# 7 yr old girl with explosive anger issues



## mom2happy (Sep 19, 2009)

My daughter seems to have inherited conflicting personality traits from me and my dh.
She has an highly sensitive nervous system like I do, but even more so.
She has always kind of "flipped out" about smells, sounds, sights, temperatures.......
I used to think something was very wrong with her when she was a toddler because she used to scream and lie on the floor inconsolably from certain smells. I didnt realize what it was and how to fix it until she was about 4.
She has a hard time tolerating a lot of things, but is learning to deal.
She is incredibly shy at school, but does well and has friends.
She's extremely artistic and has always been incredibly focused on what she is doing. She has very adult like conversations and is a deep thinker.
I am like this too and was as a child, but not to this extreme so I know how to deal with this and can empathize with her "hard time" in situations that are so easy for everyone else (heart racing, red cheeks, deer in the headlites looks, inablility to participate...

But- she also has this explosive uncontrollable anger that I cant relate to and have tried every way and so many books to try to help.
She spends little time with and doesnt like my mil, however I can see that she behaves in a lot of the ways mil does from what Ive heard from Dh (and dh used to- he learned to control himself when he realized I would be done with him years ago)
Mil and Dh have a history of completely losing it and screaming, yelling, throwing things in a pretty disgusting way. Thats the way she taught him to deal with things and with some help Dh has learned better coping strategies.

Its an intense wicked looking anger and almost temporary insanity!!
WHen dd is having these tantrums its like she is a rabid animal.
She screams and loses it pretty easily and says horrible things.
Today she told her 5 yr old little brother that she wishes he was a poop and that she could flush him so he's be gone forever.
She also says she wishes he was dead, she doesnt like him, wishes there was no such thing as him, is going to cut his nose off with scissors...
His existence sometimes is enough just to irk her.

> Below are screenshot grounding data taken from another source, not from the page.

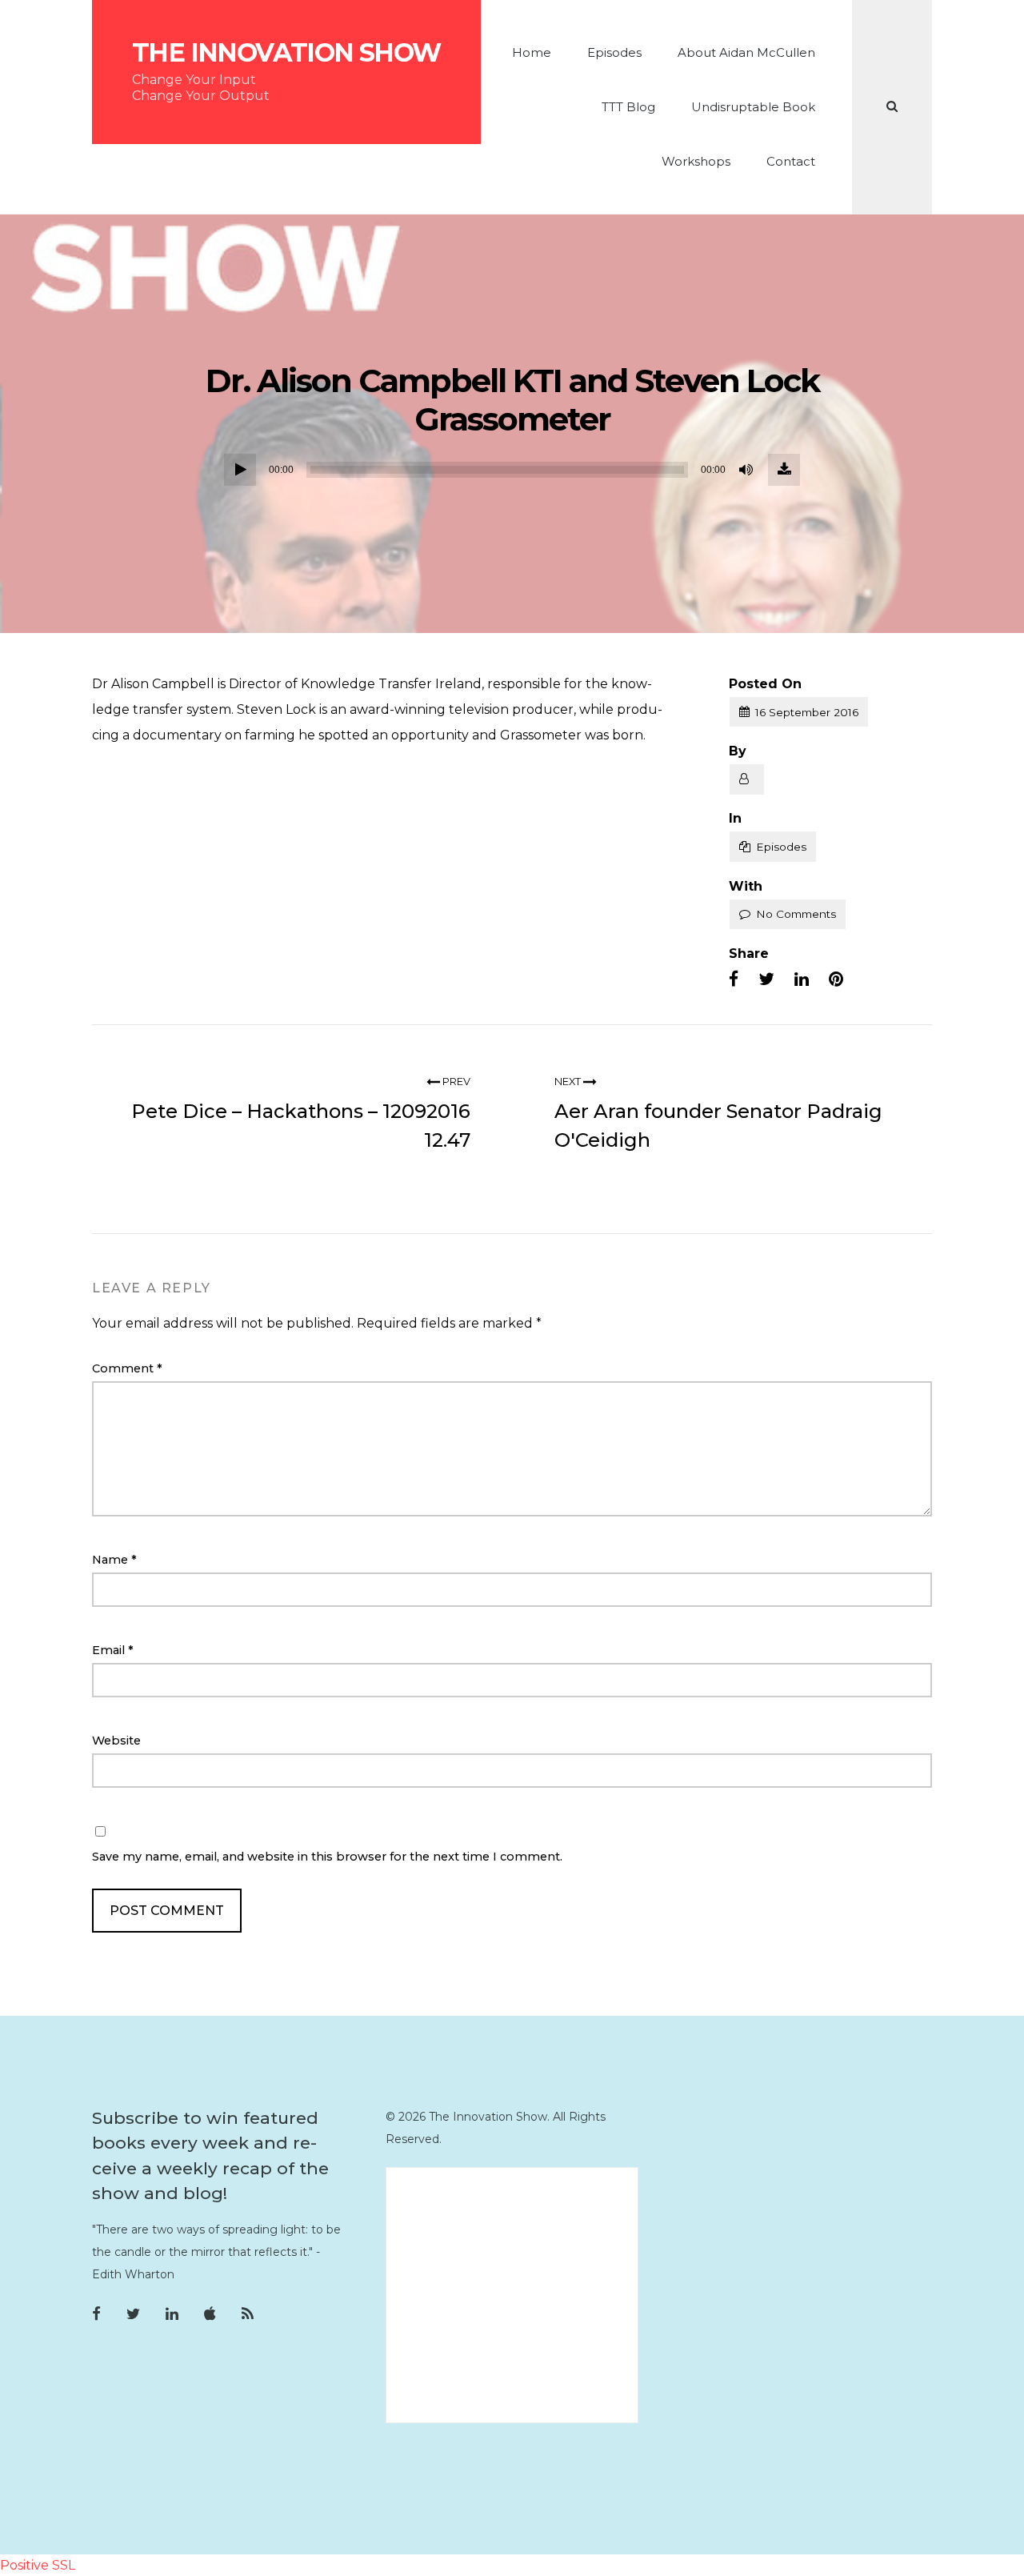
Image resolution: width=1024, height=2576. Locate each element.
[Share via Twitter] (766, 979)
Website (116, 1740)
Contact (790, 161)
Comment (127, 1368)
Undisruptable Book (753, 106)
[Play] (240, 470)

They spend plenty of time playing and loving each other but as soon as she doesnt get her way (she's a bit of a control freak) she flips.
Sometimes just him singing a song or making noises (which he does constantly and is really hard to deal with) makes her lose control.
He is extremely outgoing, full of energy and never stops. I can understand why that is hard for her to deal with, but I cant understand the rage she gets into.
She loves him so much and says things during the day like- look how cute he is when he does that.
During these tantrums I tell her she has to go into her room. I say she cannot scream like that in the house and say she wishes anyone were dead.
She doesnt even look like herself when she's in this state.
Its like shes even making herself sick. She says I cant stop, help me!
I say " you are so angry! I know you are mad.. and so on. I try to validate her feelings and say its ok to beangry but not to say such things. These are the things she says to who ever in the family she's angry at. Then she says its their fault she cant stop saying it.
Its so horrible and hard to be loving when she is acting like the devil.
When she is done, she comes out and says she is sorry and that she didnt mean all those things and that she doesnt know why she cant stop.

Things will be great for weeks and then it starts happening again.
Ds has realized what an impact his little annoying behaviors have on her and for entertainment he has started mimicking what she says.
I tell her to ignore it and tell him to stop but its getting to be impossible.

I also have a new baby and this has been the transition I guess.
Having less time to monitor things and having them both home all day together is a lot for them. They go from being best friends to her screaming at him when he doesnt do exactly what she wants. Then he is left with hurt feeling and a bit of vengeance until she says she's sorry.

Anyway sorry this is so long with terrible punctuation and grammar (nursing while typing and really wanted to get this out)
It really bothers me because Ds never had a mean bone in his body and has really started to get sick of this. He has no choice but to retaliate and THAT is just more than dd can handle.
Anyone have any strategies, consequenses, or GD that helps with rage?
Ive read every book I can find and I know there is always an end to these outbursts and everything is always worked out, but I have to teach her a better way to deal with this.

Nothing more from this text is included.